▶ **INSTRUCTIONS TO FOLLOW**:
Without changing a single word, set down all of the records.

Stored data entries:
· · · · · · ·
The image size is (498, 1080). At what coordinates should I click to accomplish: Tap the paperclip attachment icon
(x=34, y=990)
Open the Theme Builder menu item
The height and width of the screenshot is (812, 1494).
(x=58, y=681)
· · · · · · ·
▶ **RESULT**:
The image size is (498, 1080). At what coordinates should I click to accomplish: Tap the paperclip attachment icon
(x=34, y=990)
Open the Theme Builder menu item
The height and width of the screenshot is (812, 1494).
(x=58, y=681)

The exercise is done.